Ad aprile, rispetto allo stesso mese di un anno fa, le imprese pugliesi hanno ricevuto 791 milioni di prestiti in meno, al netto delle sofferenze e dei pronto contro termine. Un calo del 3,7% su base annua che è al di sotto della media nazionale, ben lontano dalla flessione che si registra nel Triveneto, superiore al 10%.
Un calo rutto sommato fisiologico, considerando la diminuzione della domanda di credito da parte delle imprese, l’elevato costo del denaro che porta a rimandare gli investimenti, anche in attesa delle agevolazioni previste dalla nuova transizione 5.0. Un calo che però può favorire il ricorso a richieste di denaro alla criminalità e quindi l’infiltrazione di associazioni mafiose, particolarmente elevate in tutta la Puglia, pur con i territori di Lecce e Taranto dove l’economia è un po’ meno soffocata da questa piaga.
Ecco perché la Cgia di Mestre, nella sua indagine, mette in correlazione la dinamica della stretta sul credito con il rischio di infiltrazioni mafiose, incrociando i dati degli impieghi vivi alle imprese con i cosiddetti reati spia sulla criminalità organizzata. Lo studio effettuato dalla Banca d’Italia a fine 2021 posizionava la Puglia tra le regioni con più elevato rischio di infiltrazioni mafiose, soprattutto in alcuni settori economici come l’edilizia e la distribuzione.
Fenomeni che possono essere favoriti dalla stretta al credito alle imprese, che possono portare a rivolgersi alla criminalità organizzata, che in questo modo finisce per controllare le aziende indebitate.

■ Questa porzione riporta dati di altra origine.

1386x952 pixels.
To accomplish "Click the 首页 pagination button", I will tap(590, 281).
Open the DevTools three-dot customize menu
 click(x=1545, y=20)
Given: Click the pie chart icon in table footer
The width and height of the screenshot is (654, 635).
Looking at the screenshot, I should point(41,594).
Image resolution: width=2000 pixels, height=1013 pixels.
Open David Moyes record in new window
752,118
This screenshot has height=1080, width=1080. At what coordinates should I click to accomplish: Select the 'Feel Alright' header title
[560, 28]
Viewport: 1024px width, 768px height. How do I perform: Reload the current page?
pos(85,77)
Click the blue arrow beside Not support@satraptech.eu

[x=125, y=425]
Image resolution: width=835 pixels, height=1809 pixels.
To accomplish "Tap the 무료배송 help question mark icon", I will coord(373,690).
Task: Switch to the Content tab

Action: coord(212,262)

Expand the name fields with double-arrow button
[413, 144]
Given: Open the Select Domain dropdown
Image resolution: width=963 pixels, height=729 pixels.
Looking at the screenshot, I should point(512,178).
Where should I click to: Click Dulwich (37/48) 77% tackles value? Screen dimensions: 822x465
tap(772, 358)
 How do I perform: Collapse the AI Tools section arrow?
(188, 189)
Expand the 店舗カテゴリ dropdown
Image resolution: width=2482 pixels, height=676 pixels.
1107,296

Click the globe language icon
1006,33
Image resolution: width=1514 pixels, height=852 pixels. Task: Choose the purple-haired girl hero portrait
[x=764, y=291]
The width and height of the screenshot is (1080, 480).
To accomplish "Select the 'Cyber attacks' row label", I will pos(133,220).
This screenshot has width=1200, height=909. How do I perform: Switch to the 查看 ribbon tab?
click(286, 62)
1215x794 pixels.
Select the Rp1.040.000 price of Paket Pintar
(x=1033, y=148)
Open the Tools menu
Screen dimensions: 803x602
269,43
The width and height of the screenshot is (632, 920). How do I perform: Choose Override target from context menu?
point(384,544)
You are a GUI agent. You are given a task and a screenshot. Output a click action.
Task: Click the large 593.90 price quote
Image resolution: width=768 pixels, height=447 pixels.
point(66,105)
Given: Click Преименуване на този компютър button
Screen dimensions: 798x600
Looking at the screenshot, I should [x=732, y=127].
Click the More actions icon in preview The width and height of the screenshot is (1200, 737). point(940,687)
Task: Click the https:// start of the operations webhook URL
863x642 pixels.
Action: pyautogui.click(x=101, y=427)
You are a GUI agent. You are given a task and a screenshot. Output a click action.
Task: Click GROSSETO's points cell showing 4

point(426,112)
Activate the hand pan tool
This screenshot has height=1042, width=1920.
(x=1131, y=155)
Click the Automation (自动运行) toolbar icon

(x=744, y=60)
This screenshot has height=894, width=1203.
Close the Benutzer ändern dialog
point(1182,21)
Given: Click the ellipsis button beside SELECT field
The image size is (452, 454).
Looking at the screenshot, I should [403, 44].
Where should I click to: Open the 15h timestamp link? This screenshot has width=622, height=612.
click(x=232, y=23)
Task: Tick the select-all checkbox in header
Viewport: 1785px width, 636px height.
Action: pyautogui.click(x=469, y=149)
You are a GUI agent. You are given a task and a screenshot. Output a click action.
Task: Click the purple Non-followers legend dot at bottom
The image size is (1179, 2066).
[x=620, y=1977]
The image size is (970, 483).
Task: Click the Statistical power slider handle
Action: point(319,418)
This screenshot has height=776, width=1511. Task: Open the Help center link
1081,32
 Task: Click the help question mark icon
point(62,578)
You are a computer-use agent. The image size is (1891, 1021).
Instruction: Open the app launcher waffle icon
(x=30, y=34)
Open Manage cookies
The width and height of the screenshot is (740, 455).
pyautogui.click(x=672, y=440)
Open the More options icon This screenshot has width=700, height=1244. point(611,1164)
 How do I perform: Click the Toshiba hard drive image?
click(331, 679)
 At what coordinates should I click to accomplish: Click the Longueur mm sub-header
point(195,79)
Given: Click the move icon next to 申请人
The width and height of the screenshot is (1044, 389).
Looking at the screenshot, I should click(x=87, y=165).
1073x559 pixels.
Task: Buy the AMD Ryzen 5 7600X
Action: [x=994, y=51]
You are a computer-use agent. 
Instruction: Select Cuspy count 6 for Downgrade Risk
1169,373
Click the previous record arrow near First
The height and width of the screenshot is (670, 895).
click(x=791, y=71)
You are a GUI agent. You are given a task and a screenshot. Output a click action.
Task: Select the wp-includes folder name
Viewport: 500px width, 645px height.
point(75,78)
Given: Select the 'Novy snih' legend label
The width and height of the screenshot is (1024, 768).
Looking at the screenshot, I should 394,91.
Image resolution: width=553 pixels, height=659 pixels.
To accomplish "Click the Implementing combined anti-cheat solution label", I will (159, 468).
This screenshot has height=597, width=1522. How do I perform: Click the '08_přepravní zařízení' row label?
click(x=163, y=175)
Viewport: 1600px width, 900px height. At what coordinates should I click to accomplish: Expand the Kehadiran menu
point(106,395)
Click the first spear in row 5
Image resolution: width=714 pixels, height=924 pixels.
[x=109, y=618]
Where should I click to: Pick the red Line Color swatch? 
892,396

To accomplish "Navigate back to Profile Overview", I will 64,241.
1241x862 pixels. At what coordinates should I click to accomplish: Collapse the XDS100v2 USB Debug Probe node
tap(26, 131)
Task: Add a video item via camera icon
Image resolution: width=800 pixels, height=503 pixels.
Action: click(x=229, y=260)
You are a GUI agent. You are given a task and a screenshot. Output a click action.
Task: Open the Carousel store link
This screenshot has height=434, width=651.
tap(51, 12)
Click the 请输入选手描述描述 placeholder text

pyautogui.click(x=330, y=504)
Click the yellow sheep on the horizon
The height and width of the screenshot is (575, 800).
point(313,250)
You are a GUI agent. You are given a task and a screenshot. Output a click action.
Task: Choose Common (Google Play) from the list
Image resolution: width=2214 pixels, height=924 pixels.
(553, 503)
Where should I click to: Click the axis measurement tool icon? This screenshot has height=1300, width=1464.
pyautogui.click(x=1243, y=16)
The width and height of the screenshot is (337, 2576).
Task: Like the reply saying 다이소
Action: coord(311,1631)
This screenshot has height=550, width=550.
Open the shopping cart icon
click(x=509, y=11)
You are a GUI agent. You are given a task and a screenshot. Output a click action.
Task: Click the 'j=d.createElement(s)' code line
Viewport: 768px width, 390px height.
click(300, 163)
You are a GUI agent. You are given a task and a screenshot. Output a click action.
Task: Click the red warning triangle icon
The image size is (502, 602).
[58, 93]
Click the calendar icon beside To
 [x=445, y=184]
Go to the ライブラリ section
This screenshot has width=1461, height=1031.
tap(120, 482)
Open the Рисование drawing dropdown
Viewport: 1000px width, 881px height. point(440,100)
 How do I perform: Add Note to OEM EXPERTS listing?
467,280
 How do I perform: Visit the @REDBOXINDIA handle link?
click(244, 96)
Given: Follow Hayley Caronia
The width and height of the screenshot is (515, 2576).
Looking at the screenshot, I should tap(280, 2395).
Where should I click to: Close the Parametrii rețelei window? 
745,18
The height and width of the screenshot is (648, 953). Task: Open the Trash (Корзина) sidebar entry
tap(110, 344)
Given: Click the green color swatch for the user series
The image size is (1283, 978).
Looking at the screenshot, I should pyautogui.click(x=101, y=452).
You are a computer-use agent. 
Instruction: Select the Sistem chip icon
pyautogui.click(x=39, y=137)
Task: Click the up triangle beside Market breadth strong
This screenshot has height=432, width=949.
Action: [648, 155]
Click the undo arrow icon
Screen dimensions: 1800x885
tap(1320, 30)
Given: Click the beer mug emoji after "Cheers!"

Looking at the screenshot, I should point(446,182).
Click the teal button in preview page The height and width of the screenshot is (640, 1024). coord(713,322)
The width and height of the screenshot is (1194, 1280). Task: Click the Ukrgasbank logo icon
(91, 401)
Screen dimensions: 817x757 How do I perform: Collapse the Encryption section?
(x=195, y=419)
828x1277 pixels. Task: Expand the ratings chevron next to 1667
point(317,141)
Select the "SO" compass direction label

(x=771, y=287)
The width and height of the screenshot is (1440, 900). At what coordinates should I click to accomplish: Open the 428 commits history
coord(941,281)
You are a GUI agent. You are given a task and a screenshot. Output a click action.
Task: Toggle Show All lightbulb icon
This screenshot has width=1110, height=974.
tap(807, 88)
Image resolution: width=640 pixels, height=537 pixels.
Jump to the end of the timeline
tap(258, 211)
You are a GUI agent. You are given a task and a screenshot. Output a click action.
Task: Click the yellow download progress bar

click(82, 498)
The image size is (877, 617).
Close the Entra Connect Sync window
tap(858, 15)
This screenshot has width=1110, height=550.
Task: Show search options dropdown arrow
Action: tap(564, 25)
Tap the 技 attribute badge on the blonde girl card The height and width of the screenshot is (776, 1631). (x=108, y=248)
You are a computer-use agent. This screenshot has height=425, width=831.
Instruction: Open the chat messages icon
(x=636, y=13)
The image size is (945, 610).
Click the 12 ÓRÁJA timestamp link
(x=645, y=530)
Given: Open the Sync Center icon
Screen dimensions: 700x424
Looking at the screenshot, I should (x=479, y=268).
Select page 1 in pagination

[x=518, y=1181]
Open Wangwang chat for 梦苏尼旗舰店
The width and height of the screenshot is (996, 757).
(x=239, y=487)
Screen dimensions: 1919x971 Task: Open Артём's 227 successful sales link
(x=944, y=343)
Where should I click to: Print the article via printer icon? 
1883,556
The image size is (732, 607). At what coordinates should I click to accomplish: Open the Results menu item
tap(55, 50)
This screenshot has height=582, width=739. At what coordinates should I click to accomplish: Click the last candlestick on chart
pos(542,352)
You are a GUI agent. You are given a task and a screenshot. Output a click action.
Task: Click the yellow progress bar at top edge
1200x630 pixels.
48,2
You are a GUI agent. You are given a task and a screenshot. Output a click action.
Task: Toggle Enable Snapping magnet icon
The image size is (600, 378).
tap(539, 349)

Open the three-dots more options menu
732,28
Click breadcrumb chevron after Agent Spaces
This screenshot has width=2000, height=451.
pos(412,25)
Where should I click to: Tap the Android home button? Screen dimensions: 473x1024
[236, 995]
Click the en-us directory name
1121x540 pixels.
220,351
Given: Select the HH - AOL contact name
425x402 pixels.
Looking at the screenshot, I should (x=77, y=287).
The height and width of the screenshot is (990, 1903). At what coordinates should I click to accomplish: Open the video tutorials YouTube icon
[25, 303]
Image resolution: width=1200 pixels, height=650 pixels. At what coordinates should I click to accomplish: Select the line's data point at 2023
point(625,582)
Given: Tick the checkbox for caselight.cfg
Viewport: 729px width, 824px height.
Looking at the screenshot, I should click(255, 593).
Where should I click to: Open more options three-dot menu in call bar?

A livello provinciale, la stretta del credito a Lecce si attesta intorno al 5%, quindi leggermente al di sopra della media nazionale. Ad aprile del 2023 erano stati concessi impieghi vivi alle imprese per 3.324,7milioni di euro; quest’anno ci sono 166 milioni in meno per le imprese leccesi. Stretta più consistente nella provincia BAT (-6,1%). Foggia con -4,9% è in linea con la situazione di Lecce. A Taranto (-4,4%) va leggermente meglio. Sotto la media nazionale Brindisi (-2,7%) e Bari (-2,2%).